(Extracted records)
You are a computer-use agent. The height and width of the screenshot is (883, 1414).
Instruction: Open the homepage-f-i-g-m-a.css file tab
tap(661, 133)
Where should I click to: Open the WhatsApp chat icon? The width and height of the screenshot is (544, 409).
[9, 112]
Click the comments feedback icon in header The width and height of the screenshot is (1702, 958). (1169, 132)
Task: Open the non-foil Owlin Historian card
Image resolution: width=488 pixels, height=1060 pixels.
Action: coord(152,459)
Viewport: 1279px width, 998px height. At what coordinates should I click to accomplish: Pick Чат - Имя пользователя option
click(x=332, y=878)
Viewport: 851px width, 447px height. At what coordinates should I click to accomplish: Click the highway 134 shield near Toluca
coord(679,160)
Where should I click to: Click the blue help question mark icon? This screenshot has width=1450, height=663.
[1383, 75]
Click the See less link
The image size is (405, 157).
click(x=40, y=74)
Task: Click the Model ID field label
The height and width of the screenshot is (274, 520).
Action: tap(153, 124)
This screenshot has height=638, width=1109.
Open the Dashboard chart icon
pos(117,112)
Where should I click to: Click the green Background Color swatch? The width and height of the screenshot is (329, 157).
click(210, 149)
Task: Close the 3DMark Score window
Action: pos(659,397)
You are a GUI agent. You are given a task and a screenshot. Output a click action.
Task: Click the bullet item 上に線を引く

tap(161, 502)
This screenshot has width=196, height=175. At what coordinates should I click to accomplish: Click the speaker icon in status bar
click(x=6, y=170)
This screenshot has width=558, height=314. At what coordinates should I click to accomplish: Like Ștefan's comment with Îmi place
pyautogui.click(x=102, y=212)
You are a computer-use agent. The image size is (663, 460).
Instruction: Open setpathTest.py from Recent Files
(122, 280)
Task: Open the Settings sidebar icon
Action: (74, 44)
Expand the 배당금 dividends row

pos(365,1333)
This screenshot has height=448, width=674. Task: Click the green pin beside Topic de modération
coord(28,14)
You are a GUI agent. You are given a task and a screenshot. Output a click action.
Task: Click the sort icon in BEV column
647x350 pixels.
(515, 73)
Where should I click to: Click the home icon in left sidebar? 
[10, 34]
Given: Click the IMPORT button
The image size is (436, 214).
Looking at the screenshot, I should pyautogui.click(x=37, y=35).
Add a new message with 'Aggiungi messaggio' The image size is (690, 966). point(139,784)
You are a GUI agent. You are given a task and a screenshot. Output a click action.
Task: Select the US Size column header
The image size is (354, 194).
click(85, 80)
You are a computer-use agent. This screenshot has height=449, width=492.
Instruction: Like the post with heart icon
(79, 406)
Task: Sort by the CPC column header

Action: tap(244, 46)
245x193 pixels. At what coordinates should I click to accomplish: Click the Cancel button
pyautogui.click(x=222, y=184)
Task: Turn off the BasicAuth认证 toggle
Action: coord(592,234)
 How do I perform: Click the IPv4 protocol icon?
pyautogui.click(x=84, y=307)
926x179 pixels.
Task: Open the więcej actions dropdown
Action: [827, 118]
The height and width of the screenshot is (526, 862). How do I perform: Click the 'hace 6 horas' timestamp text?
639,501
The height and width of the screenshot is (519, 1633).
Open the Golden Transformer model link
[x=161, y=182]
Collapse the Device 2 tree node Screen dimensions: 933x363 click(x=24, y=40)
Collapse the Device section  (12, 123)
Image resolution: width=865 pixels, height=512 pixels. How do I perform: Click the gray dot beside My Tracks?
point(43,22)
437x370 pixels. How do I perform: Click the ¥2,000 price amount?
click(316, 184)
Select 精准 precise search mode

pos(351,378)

What is needed |
Scan the entries above and show each line that contains the word "Collapse".

Answer for this exercise |
Collapse the Device 2 tree node Screen dimensions: 933x363 click(x=24, y=40)
Collapse the Device section  (12, 123)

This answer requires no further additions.